#### OPDRACHTEN
A: Beantwoord de volgende vragen over de tekst over het treffen tussen Fielding en Van Bylandt.
(i) Op welke datum vond het treffen plaats?
(ii) Wat bood Van Bylandt aan om een gewapend treffen te voorkomen?
(iii) Naar welke plaats voerden de Britten de Nederlandse koopvaardijschepen af?
B: Geef het gedeelte van de tekst over het treffen tussen Fielding en Van Bylandt woordelijk weer, van "Het treffen vond" tot en met "af naar Portsmouth.".
C: Pak de tekst over het treffen tussen Fielding en Van Bylandt op waar die stopt en schrijf hem verder.
── LEESTEKST
Treffen tussen Fielding en Van Bylandt

Uit Wikipedia, de vrije encyclopedie
Het Britse vlaggenschip, HMS Namur, afgebeeld tijdens de Zeeslag bij Lagos in 1759

Het treffen tussen Fielding en Van Bylandt (Engels: Affair of Fielding and Bylandt) was een incident voor de kust bij Wight op 31 december 1779 tussen een eskader van de Britse Royal Navy en een Nederlands eskader onder bevel van schout-bij-nacht Graaf Lodewijk van Bylandt, dat een konvooi Nederlandse koopvaardijschepen door het Kanaal escorteerde. Na een korte vuuruitwisseling gaf het Nederlandse eskader zich over aan de Britten.

Het treffen vond plaats tijdens de Amerikaanse Onafhankelijkheidsoorlog. De Britten en Nederlanders waren destijds niet in staat van oorlog. De Britten eisten echter het recht om de Nederlandse koopvaardijschepen te inspecteren op smokkelwaar bestemd voor Frankrijk, dat de kant van de Amerikaanse rebellen had gekozen. Van Bylandt probeerde een gewapend treffen te voorkomen door aan te bieden om de scheepsmanifesten aan de Britten te tonen. De Britse commandant, commodore Charles Fielding, bleef echter inspectie eisen. Van Bylandt liet hierop een schot afvuren, maar liet direct daarna de vlag strijken om zijn overgave aan te geven. De Britten namen hierop beslag op de Nederlandse koopvaardijschepen en voerden ze af naar Portsmouth.
────
── AANGELEVERDE GEGEVENS
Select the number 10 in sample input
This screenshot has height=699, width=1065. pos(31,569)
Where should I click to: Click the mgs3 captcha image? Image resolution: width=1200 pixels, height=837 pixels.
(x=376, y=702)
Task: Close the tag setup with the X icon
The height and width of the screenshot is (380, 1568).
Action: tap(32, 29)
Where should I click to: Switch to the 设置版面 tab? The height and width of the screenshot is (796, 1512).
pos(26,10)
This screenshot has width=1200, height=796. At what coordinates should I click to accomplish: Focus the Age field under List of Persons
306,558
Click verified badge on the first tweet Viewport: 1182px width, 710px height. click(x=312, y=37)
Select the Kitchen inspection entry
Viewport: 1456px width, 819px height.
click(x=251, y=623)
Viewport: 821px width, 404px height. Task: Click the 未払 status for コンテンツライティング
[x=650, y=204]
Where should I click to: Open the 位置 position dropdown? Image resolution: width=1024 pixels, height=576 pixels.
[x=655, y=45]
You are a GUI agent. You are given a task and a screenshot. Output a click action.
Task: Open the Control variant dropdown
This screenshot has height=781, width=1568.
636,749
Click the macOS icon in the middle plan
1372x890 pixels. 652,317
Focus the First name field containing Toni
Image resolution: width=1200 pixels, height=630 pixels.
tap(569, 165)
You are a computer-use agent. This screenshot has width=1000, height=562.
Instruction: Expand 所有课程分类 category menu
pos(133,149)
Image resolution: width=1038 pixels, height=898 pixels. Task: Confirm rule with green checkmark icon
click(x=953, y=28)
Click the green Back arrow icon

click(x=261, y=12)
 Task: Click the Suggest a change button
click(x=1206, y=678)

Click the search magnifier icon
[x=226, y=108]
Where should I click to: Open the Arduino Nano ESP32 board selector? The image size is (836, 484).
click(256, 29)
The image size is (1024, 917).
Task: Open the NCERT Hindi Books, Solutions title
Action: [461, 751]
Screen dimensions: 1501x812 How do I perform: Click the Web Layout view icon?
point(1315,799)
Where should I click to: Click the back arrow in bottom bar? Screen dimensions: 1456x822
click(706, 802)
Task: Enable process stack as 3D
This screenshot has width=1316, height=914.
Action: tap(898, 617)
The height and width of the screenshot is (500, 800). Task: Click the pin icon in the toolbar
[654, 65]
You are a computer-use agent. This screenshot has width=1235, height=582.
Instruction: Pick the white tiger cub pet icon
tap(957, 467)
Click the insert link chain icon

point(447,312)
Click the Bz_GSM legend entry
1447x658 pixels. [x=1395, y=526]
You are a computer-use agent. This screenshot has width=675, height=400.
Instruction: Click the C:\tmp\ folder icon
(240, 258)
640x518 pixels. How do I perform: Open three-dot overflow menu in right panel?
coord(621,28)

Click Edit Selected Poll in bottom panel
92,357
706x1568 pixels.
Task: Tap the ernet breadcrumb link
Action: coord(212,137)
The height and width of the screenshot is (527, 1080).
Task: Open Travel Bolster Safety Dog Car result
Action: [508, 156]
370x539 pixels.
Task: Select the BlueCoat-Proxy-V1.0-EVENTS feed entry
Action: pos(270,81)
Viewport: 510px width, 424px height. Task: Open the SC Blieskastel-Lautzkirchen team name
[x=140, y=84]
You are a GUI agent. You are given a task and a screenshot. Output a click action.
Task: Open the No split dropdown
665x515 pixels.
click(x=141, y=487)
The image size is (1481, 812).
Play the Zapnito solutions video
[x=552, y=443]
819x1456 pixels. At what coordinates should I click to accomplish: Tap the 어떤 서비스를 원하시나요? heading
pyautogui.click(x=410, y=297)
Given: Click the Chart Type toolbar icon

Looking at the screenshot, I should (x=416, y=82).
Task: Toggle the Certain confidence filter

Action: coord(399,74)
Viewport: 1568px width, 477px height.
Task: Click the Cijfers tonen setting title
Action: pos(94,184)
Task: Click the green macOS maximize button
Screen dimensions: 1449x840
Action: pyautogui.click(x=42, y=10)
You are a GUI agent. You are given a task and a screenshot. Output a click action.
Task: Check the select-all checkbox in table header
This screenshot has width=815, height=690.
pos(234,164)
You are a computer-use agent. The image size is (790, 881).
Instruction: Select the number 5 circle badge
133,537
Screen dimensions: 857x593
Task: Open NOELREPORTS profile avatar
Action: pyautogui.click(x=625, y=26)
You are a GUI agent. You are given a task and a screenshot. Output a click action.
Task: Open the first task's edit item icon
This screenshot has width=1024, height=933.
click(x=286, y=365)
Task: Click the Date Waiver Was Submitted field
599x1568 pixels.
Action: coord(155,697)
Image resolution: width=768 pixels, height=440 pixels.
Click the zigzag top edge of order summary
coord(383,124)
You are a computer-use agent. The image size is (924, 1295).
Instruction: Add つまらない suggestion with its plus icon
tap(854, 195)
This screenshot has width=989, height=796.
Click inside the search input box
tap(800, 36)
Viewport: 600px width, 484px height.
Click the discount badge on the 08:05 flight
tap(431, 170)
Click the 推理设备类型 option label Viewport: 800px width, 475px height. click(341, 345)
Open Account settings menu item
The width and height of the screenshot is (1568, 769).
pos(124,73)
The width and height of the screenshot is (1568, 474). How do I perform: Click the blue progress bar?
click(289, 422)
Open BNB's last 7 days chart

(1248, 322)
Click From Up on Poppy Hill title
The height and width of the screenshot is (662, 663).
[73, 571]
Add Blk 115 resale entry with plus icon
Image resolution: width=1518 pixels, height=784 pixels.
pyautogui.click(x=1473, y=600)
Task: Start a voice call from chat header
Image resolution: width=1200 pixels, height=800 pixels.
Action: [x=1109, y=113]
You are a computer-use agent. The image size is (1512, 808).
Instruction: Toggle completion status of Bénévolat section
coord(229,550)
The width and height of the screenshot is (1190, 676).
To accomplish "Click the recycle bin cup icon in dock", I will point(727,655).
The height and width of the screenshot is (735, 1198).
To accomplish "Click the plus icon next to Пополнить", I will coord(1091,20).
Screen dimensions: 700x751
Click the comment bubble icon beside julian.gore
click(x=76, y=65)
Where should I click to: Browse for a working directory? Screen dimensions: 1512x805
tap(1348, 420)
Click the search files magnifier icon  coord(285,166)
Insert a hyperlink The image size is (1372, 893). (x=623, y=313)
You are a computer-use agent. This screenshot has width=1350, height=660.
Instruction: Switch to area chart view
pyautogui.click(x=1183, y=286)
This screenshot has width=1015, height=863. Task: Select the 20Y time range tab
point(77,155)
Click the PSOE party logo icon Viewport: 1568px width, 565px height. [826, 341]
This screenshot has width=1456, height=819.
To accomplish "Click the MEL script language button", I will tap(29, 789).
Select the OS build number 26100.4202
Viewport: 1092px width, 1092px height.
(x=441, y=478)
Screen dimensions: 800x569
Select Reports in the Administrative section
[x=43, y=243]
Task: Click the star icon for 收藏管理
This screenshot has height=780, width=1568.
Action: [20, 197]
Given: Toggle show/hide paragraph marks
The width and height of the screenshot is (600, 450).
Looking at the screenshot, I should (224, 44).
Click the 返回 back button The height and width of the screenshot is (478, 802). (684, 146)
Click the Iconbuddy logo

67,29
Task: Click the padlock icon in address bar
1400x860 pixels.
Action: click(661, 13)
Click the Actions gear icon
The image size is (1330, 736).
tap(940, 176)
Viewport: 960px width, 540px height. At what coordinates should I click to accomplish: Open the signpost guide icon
────
#### UITGEWERKTE OPGAVEN
A:
(i) 31 december 1779
(ii) De scheepsmanifesten aan de Britten tonen
(iii) Portsmouth

B:
Het treffen vond plaats tijdens de Amerikaanse Onafhankelijkheidsoorlog. De Britten en Nederlanders waren destijds niet in staat van oorlog. De Britten eisten echter het recht om de Nederlandse koopvaardijschepen te inspecteren op smokkelwaar bestemd voor Frankrijk, dat de kant van de Amerikaanse rebellen had gekozen. Van Bylandt probeerde een gewapend treffen te voorkomen door aan te bieden om de scheepsmanifesten aan de Britten te tonen. De Britse commandant, commodore Charles Fielding, bleef echter inspectie eisen. Van Bylandt liet hierop een schot afvuren, maar liet direct daarna de vlag strijken om zijn overgave aan te geven. De Britten namen hierop beslag op de Nederlandse koopvaardijschepen en voerden ze af naar Portsmouth.

C:
Het incident verstoorde de diplomatieke relaties tussen Groot-Brittannië en de Nederlandse republiek, en vormde een aanleiding voor de formatie van het Eerste Verbond van Gewapende Neutraliteit in 1780. In december van dat jaar verklaarden de Britten oorlog aan Nederland, het begin van de Vierde Engels-Nederlandse Oorlog.

Achtergrond[bewerken | brontekst bewerken]

Zie Amerikaanse Onafhankelijkheidsoorlog voor het hoofdartikel over dit onderwerp.

Nederland ontwikkelde zich, na een periode van conflict in de tweede helft van de 17e eeuw, tot een trouwe bondgenoot van Groot-Brittannië. Na de Glorious Revolution van 1688 werd stadhouder Willem III van Oranje gekroond tot koning van Engeland, Schotland en Ierland, waarbij Nederland en Groot-Brittannië verenigd werden onder één heerser. Nederland was aanvankelijk de dominante partner van het bondgenootschap, maar nam geleidelijk een steeds minder beduidende positie in ten opzichte van de Britse bondgenoot.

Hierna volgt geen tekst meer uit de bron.